What you should do:
Transcribe each line below verbatim; pictures excluded.

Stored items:

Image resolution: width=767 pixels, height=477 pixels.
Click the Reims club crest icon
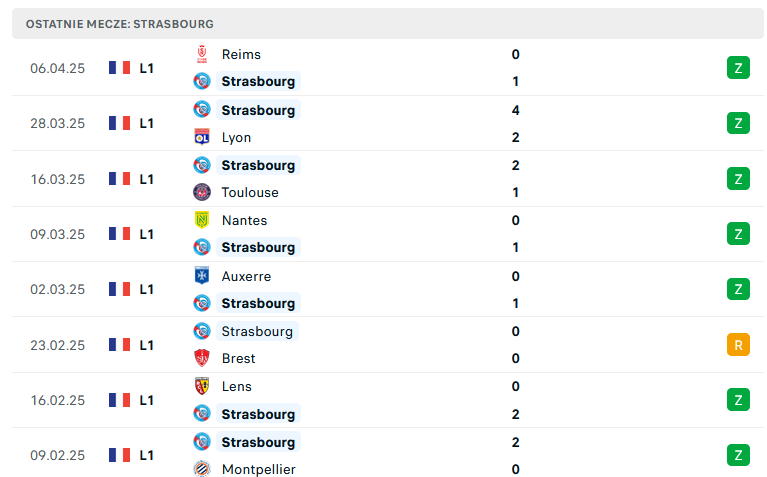click(202, 54)
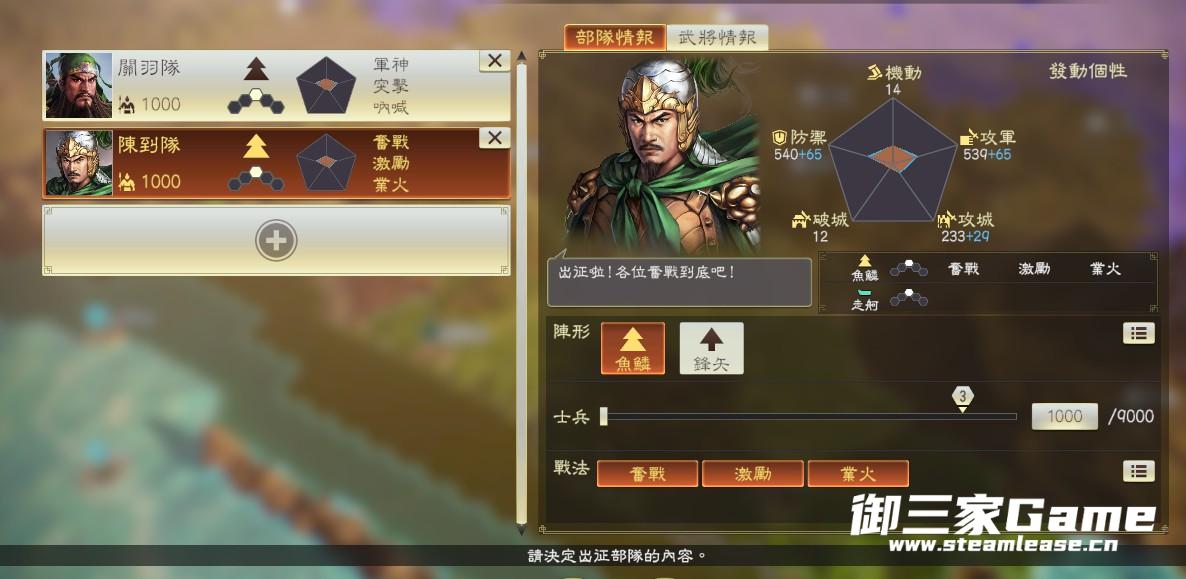Toggle the 奮戰 tactic button
1186x579 pixels.
[647, 474]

Answer box:
Image resolution: width=767 pixels, height=477 pixels.
Click the Reims club crest icon
click(202, 54)
Toggle the 奮戰 tactic button
1186x579 pixels.
[647, 474]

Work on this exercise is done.